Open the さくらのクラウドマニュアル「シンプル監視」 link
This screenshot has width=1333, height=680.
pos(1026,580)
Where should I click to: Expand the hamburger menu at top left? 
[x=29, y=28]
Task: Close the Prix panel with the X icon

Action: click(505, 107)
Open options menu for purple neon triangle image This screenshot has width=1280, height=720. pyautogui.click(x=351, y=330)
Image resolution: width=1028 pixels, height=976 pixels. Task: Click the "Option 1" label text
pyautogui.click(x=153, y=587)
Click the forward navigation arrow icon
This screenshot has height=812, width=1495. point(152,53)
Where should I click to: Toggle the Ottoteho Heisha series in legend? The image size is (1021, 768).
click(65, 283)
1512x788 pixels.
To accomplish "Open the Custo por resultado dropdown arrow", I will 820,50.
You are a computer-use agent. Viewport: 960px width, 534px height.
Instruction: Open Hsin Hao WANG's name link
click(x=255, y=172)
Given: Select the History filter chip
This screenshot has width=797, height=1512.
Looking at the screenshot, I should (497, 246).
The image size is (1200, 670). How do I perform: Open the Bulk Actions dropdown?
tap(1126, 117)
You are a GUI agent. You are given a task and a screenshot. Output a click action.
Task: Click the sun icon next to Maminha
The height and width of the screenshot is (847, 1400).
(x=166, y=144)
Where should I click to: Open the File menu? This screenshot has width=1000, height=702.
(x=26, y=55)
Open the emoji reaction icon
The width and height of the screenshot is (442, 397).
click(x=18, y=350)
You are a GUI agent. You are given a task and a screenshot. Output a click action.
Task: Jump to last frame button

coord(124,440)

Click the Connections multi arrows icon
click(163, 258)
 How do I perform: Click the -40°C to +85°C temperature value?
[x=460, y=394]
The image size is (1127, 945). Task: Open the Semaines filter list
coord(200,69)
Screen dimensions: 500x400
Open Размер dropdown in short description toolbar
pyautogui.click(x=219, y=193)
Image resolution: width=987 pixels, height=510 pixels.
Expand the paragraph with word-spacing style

AIM OF THE TASK: Everything in the records is to be copied exactly.

ANSWER TO THIS TASK:
Open the さくらのクラウドマニュアル「シンプル監視」 link
This screenshot has width=1333, height=680.
pos(1026,580)
Where should I click to: Expand the hamburger menu at top left? 
[x=29, y=28]
Task: Close the Prix panel with the X icon

Action: click(505, 107)
Open options menu for purple neon triangle image This screenshot has width=1280, height=720. pyautogui.click(x=351, y=330)
Image resolution: width=1028 pixels, height=976 pixels. Task: Click the "Option 1" label text
pyautogui.click(x=153, y=587)
Click the forward navigation arrow icon
This screenshot has height=812, width=1495. point(152,53)
Where should I click to: Toggle the Ottoteho Heisha series in legend? The image size is (1021, 768).
click(65, 283)
1512x788 pixels.
To accomplish "Open the Custo por resultado dropdown arrow", I will 820,50.
You are a computer-use agent. Viewport: 960px width, 534px height.
Instruction: Open Hsin Hao WANG's name link
click(x=255, y=172)
Given: Select the History filter chip
This screenshot has width=797, height=1512.
Looking at the screenshot, I should (497, 246).
The image size is (1200, 670). How do I perform: Open the Bulk Actions dropdown?
tap(1126, 117)
You are a GUI agent. You are given a task and a screenshot. Output a click action.
Task: Click the sun icon next to Maminha
The height and width of the screenshot is (847, 1400).
(x=166, y=144)
Where should I click to: Open the File menu? This screenshot has width=1000, height=702.
(x=26, y=55)
Open the emoji reaction icon
The width and height of the screenshot is (442, 397).
click(x=18, y=350)
You are a GUI agent. You are given a task and a screenshot. Output a click action.
Task: Jump to last frame button

coord(124,440)

Click the Connections multi arrows icon
click(163, 258)
 How do I perform: Click the -40°C to +85°C temperature value?
[x=460, y=394]
The image size is (1127, 945). Task: Open the Semaines filter list
coord(200,69)
Screen dimensions: 500x400
Open Размер dropdown in short description toolbar
pyautogui.click(x=219, y=193)
Image resolution: width=987 pixels, height=510 pixels.
Expand the paragraph with word-spacing style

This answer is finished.